Common Sense Needed On The Trail
The 2014 Sea Otter Classic is in the record books (the 2015 event takes place April 16-19). The Sea Otter is a true festival that celebrates all forms of bicycling (including a large contingent of electric bikes). It is the one American event that gathers road riders, mountain bikers and BMXers together for a four-day party that the different groups would normally celebrate separately. What comes with all this togetherness is the responsibility for riders to interact appropriately.
The Elite Men’s cross-country race was a grueling 2-hour race for the winner (the last place rider took over 3 hours to finish the 30-plus mile course). The course had one last leg-breaking climb before riders would enter the Laguna Seca Raceway road course and ride to the finish. It was on this climb that we noticed Perry Bryson giving a tremendous effort on the last climb to break into the top 40. No small feat. Perry would end up in 38th. But who was the racer behind him?

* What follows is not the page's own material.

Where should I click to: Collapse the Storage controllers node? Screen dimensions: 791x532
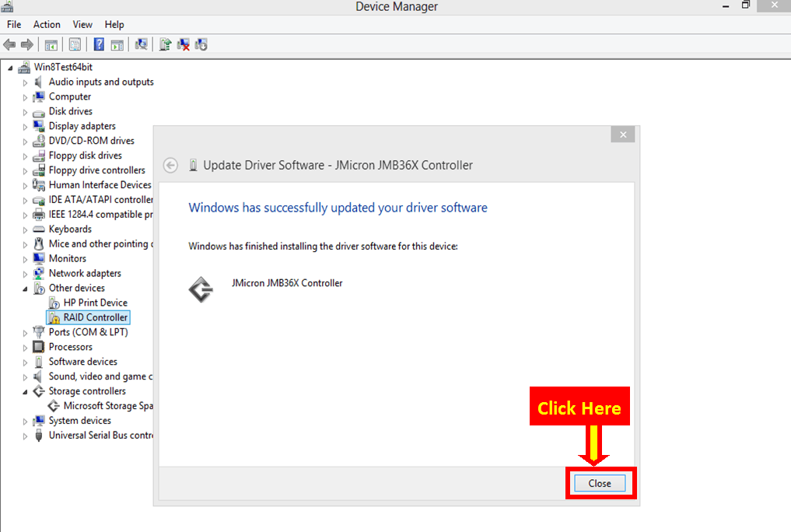click(25, 392)
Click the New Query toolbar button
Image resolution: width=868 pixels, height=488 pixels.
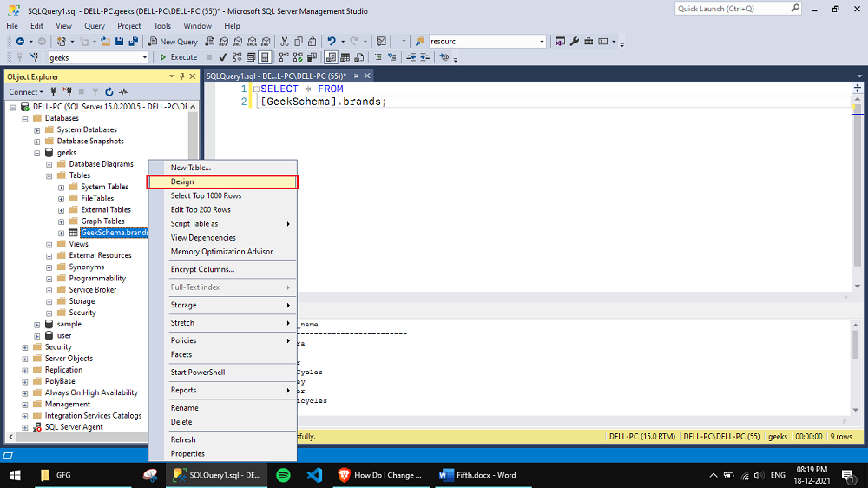173,42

The “racer” behind Perry was not a racer at all, but an electric bike rider who was riding the course. As anyone who has ever had the pleasure of riding an electric-assisted bicycle knows, a human powered rider is no match, especially on a hill, for an electric bike. The unknown rider was offering what he probably considered encouragement to Perry saying things like, “keep going, man” and “You’re almost to the top.” But to a racer on the rivet (a term used for pushing to the limit of exhaustion), such encouragement is annoying and rude. That rider should not have been on the course and he should not have been so close to a competitor.

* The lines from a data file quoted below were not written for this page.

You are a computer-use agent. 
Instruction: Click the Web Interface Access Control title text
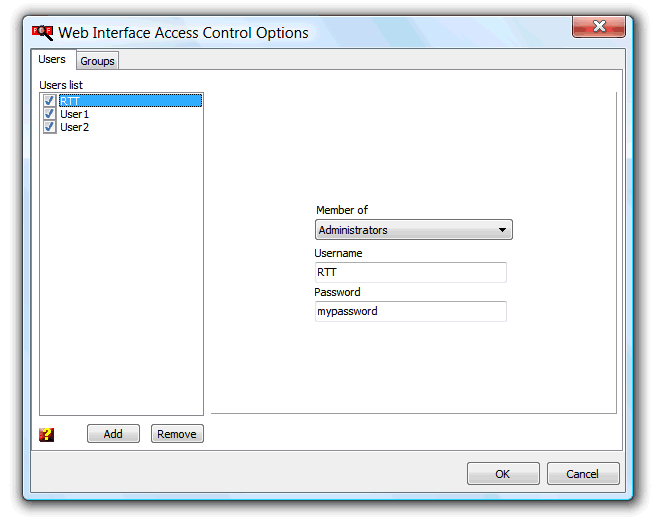coord(183,33)
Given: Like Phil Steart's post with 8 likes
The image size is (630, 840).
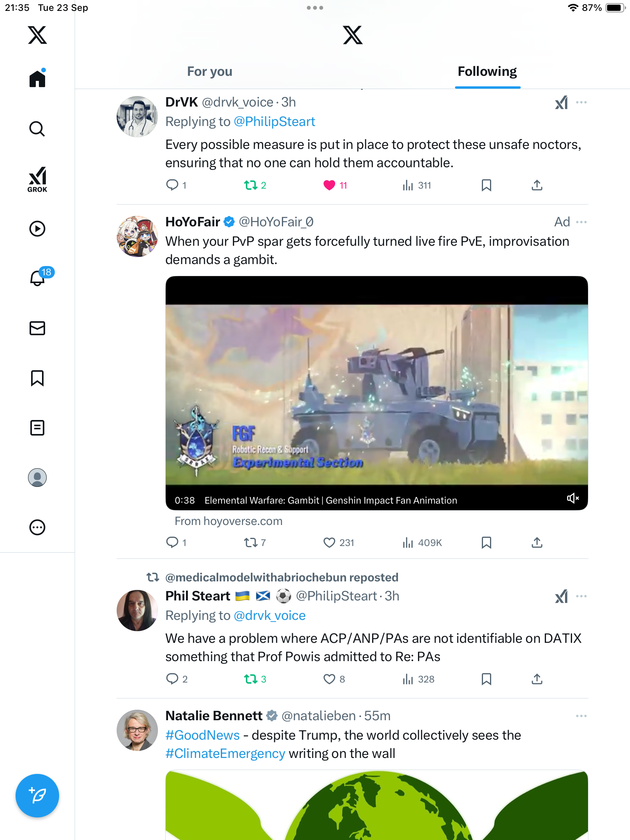Looking at the screenshot, I should tap(329, 679).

We, electric bike riders, are the new user group on the trails and we have a responsibility to interact with other trail users properly. The International Mountain Bicycling Association, who do not view electric bikes as part of their user group, have established Rules of the Trail for mountain bikers and we would be wise to adopt them and add to these rules. Until then, use common sense and courtesy when encountering all other trail users. Our future on multi-user trails depends on it.